ÉDITORIAL. Les annonces de la France et de la Commission européenne en matière d’investissements pour l’IA vont dans le sens d’une plus grande indépendance. Mais tout n’est pas encore joué, et de loin
Si bon nombre de promesses autour de l’intelligence artificielle relèvent encore de la science-fiction, l’essor de cette technologie va profondément modifier la face du continent européen ces prochaines années. Les conséquences seront économiques bien sûr, mais aussi sociales, environnementales et géopolitiques. La France et la Commission européenne ont en effet annoncé des investissements dans ce domaine pour plus de 300 milliards d’euros.

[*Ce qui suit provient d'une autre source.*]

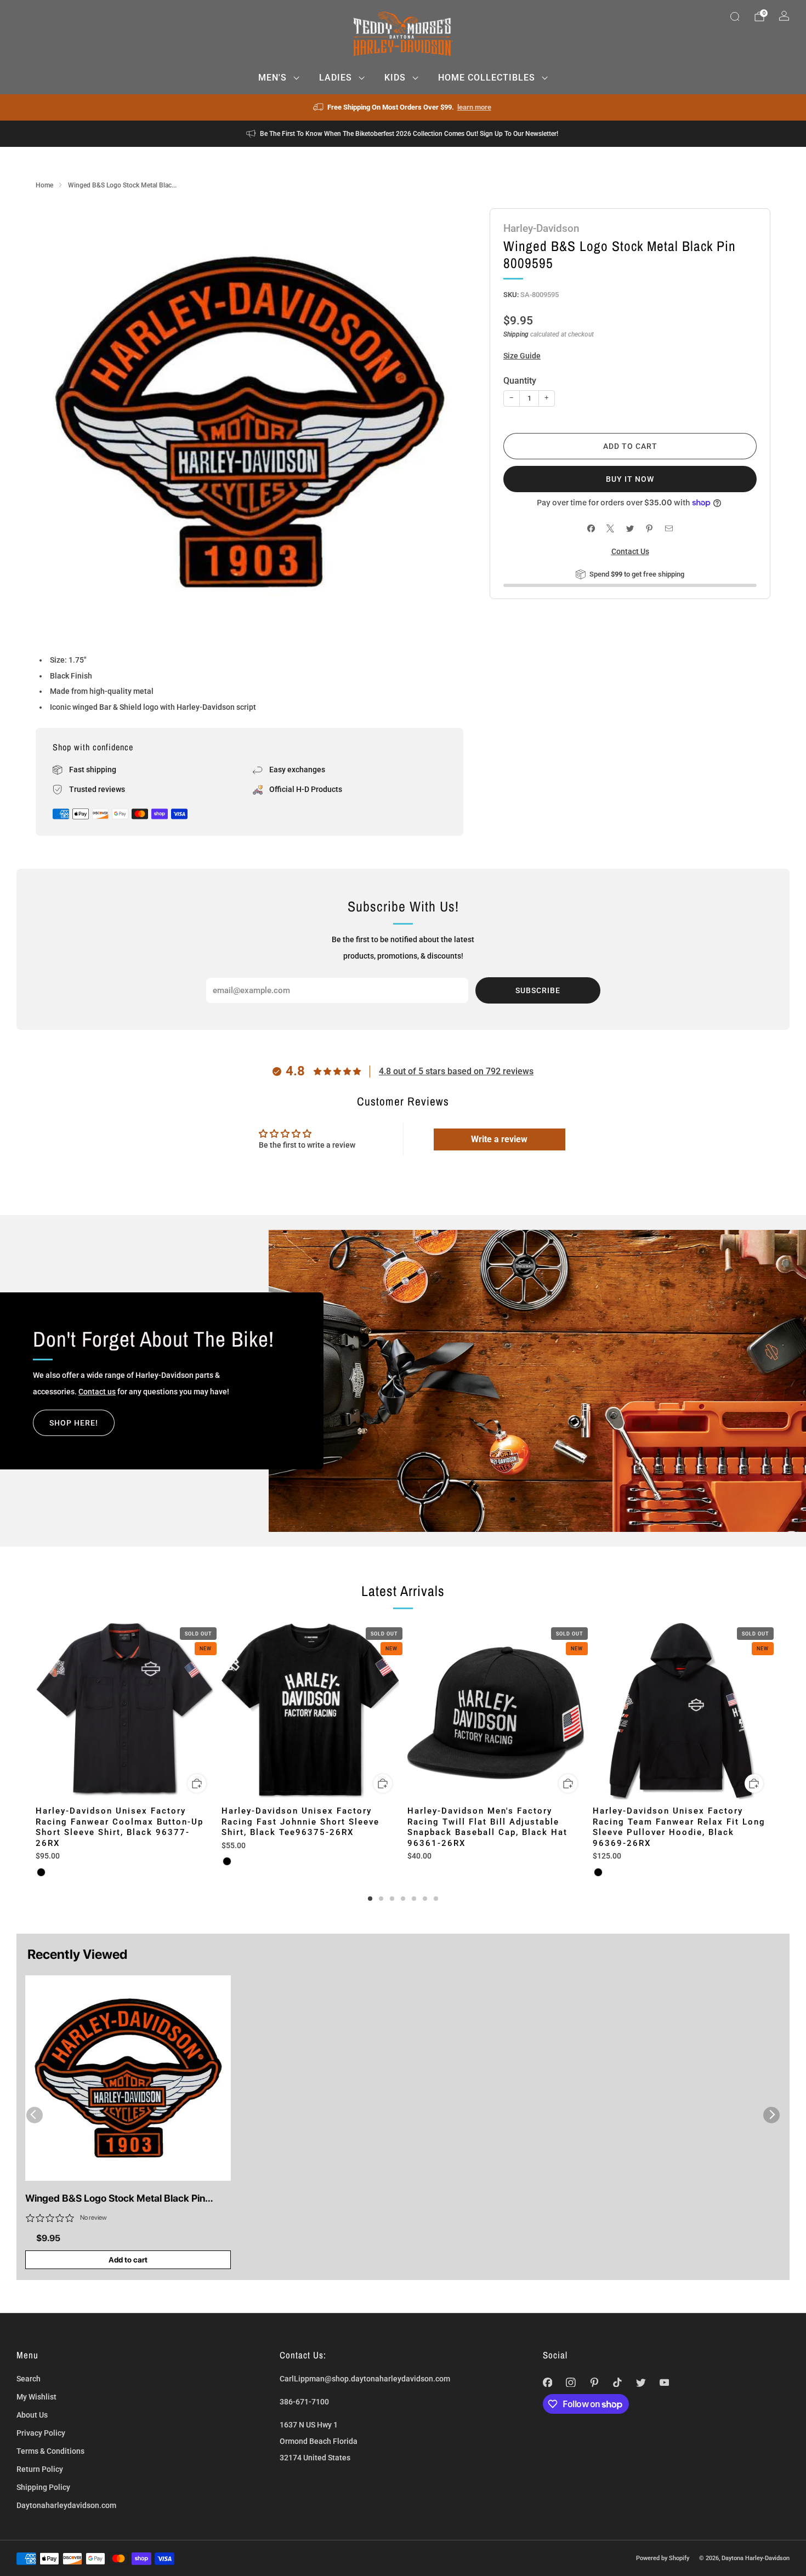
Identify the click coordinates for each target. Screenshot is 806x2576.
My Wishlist (36, 2396)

«Nous allons avancer vite, très vite», a affirmé le président français, Emmanuel Macron, durant le Sommet pour l’action sur l’intelligence artificielle qui s’est tenu à Paris les 10 et 11 février. La France met à disposition 35 sites «clés en main» pour accueillir de nouveaux centres de données. Du côté de l’Union européenne, des «super-usines d’intelligence artificielle» verront le jour dans une quinzaine d’Etats membres.
Des questions en suspens
Ce coup d’accélérateur donné par la France et la Commission européenne vise à doper les capacités du continent en termes de puissance de calcul. Tant Emmanuel Macron qu’Ursula von der Leyen se disent convaincus que la place de champion mondial de l’intelligence artificielle est encore à prendre. «Les Européens doivent acheter européen», a clamé le président français.
Dans le même temps, la France cherche par tous les moyens à renforcer l’acceptabilité de l’intelligence artificielle. Emmanuel Macron s’est transformé, le temps d’un entretien télévisé le dimanche 9 février, en vulgarisateur scientifique pour rassurer sur cette technologie. Il veut que les entreprises et les particuliers l’adoptent massivement.
Une stratégie qui soulève des questions. Car, alors même que les investissements européens produiront des effets, ceux-ci mettront du temps à se déployer. Pour l’heure, ce sont essentiellement les mastodontes américains qui disposent des infrastructures nécessaires pour soutenir une croissance de la demande dans le domaine des services basés sur l’IA.
La tribune publiée dans Le Monde par Sam Altman, le patron d’OpenAI – l’éditeur de ChatGPT –, ne laisse guère de place au doute: s’il applaudit la stratégie d’Emmanuel Macron, c’est bien qu’il y trouve son compte. De plus, ces projets relèvent pour l’heure de la lettre d’intention. Ils devront d’abord se concrétiser. La perspective de voir des dizaines de centres de données sortir de terre en Europe pourrait bien se heurter à des contestations locales. Et ce, pour autant que l’argent suive, ce qui constitue déjà un enjeu en soi.